Now in its second year, Australian Bacon Week is an event set up by Australian Pork Limited (APL) and which aims to promote and support the Australian-produced pork industry.

The fanfare, however, draws attention to a worrying trend appearing in the Australian pork industry, whereby high feed costs, strict regulations and increasing quantities of cheaper foreign frozen imports are squeezing Australian pork producers out of the market.

An estimated $10 million worth of imported frozen pork meat arrives in Australia every week, with the majority of that coming from countries such as Denmark and Canada, who have highly subsidised agricultural industries, which allows for the export of an enormous amount of frozen pork products.

The CEO of APL, Andrew Spencer, has commented on the current labelling of Australian bacon, stating that identifying the country of origin can be “very confusing and at times misleading”. “For example ‘Made in Australia’ does not mean the product is made from Australian grown pork”, says Mr. Spencer, “only that it has been manufactured here”.

Mr. Spencer says: “Our consumer research has shown 95 per cent of consumers who prefer to buy Australian, find the current labelling for bacon very confusing and at times misleading.

 “The harsh reality is that between 70 to 80 per cent of bacon is made from imported pork. This pork is imported frozen, thawed out and then manufactured into bacon in Australia. The only way to be really sure you’re buying bacon or indeed any type of smallgoods product made using Australian pork is to look for the pink Australian PorkMark as your guarantee of Australian origin.”
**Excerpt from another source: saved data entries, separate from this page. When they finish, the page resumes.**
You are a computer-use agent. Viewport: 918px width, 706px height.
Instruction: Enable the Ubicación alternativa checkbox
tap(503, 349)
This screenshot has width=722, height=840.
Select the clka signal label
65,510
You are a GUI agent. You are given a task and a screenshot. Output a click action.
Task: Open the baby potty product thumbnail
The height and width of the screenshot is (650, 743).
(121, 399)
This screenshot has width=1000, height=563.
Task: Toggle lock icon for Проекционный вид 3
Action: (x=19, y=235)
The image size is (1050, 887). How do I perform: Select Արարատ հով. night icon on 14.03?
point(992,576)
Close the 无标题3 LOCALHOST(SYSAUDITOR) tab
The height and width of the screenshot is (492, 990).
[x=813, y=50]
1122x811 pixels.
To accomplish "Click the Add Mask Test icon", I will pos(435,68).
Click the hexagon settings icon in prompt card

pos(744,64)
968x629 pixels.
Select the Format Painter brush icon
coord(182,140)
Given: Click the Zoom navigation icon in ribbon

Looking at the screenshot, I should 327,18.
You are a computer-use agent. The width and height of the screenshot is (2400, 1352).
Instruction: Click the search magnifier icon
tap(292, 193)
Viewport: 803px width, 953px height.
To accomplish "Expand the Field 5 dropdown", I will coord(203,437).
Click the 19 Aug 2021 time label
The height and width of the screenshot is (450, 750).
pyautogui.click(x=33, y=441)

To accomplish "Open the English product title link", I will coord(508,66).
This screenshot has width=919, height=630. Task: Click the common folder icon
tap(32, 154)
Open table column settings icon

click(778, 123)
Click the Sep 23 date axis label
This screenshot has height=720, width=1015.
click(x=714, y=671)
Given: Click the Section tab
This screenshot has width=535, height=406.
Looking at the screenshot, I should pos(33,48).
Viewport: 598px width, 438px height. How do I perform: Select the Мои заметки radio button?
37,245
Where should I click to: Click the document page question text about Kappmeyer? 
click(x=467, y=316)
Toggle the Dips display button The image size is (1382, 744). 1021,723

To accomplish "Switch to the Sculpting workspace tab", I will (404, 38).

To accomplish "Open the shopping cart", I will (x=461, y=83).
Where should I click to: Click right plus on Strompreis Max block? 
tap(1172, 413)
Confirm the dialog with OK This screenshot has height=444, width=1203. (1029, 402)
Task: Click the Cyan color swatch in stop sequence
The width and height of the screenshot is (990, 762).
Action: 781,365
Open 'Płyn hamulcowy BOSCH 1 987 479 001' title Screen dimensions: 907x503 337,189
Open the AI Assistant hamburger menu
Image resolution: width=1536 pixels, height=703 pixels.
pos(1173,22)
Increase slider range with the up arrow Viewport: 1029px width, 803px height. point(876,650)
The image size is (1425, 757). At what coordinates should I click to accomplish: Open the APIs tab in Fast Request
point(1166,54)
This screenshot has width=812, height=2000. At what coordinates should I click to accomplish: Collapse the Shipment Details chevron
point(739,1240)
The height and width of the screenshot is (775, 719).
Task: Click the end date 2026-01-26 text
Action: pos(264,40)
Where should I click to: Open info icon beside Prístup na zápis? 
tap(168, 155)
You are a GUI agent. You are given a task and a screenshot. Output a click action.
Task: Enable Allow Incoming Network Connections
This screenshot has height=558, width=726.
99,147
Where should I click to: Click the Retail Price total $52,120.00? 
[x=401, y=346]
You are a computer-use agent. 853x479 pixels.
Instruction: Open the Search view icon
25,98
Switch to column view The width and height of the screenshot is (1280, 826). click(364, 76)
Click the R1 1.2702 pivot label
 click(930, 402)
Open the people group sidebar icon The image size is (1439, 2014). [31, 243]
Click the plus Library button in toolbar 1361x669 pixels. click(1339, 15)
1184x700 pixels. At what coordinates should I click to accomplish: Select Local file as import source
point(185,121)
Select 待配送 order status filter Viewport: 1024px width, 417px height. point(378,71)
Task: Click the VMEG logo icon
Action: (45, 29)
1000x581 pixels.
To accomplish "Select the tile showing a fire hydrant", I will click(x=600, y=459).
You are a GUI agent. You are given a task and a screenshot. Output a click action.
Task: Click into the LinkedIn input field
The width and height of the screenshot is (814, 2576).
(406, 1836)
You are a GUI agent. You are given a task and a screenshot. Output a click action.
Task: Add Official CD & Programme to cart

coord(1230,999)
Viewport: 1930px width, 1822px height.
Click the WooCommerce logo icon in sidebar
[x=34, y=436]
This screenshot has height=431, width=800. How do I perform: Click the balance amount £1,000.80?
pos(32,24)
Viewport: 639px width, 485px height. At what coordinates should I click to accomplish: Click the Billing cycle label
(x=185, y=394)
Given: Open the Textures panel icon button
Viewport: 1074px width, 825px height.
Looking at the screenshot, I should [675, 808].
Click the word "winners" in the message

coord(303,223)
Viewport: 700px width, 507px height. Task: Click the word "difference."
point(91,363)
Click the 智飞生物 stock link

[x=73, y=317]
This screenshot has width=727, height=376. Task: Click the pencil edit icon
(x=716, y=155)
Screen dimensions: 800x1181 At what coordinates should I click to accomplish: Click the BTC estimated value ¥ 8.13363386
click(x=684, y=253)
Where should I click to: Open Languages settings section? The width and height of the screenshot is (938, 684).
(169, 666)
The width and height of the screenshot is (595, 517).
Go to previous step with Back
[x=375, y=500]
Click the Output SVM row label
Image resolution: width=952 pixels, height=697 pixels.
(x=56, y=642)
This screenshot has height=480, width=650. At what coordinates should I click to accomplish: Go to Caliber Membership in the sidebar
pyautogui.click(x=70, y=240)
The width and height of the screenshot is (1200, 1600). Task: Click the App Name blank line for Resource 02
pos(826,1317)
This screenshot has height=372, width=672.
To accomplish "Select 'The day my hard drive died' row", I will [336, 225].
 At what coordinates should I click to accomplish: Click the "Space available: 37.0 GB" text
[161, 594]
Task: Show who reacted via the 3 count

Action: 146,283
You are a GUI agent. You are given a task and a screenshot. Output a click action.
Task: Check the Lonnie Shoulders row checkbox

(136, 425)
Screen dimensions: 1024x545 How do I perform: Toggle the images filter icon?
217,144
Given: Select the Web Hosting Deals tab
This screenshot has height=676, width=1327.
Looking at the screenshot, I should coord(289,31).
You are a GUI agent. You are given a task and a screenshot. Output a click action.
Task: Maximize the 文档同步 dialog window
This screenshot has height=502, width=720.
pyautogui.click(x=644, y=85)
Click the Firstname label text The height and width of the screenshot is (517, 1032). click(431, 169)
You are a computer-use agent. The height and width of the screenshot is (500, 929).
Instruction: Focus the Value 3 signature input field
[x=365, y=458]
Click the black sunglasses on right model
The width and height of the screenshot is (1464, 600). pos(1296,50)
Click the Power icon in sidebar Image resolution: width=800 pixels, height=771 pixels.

The PorkMark labelling programme has been set up by the APL in order to allow consumers to indentify genuine Australian produced pork, in amongst the increasing imports of frozen pork.

During the past year, the Australian pork industry has come under intense pressure from both Coles and animal welfare groups, over the use of gestation stalls – cages used for breeding sows. Coles’ new policy to only source Australian pork from gestation stall-free environments will come into effect by 2014. The pork industry has responded with its own pledge to phase out gestation stalls by 2017.

In reference to this decision, Mr. Spencer has said: “The phasing out of gestation stalls will come at a significant cost to farmers, with initial modelling estimated it will cost up to $95 million. To successfully achieve this outcome by 2017, pork famers will require support from regulators, political stakeholders, the retail sector, consumers and the general community.”

Despite this landmark decision to phase out gestation stalls, which happened last year, the Victorian Farmer’s Association (VFF), with the support of APL, has expressed its disappointment at what it calls “the double standard around Coles’ new policy to only source fresh Australian pork from gestation stall free environments”, when this policy does not apply to “overseas pig producers who provide Australia with 70% of its processed pork, such as bacon and ham.”

Australian Bacon Week

Given the recent pressure the Australian pork industry has been experiencing, Australian Bacon Week provides an opportunity to raise consumer awareness of Australian pork and also to raise awareness of the PorkMark logo.

During Australian Bacon Week, hundreds of licensees around the country will be conducting in-store promotions, which include bacon taste testing, price promotions as well as Australian bacon buy one get one free specials among other localised events.

As part of the festivities of Bacon Week, APL embarks on a search for Australia’s best bacon. This year, 97 bacons from 72 manufacturers were registered as part of the national Awards for Excellence, which were then judged on a variety of factors including appearance, aroma, texture, shrinkage and of course, taste.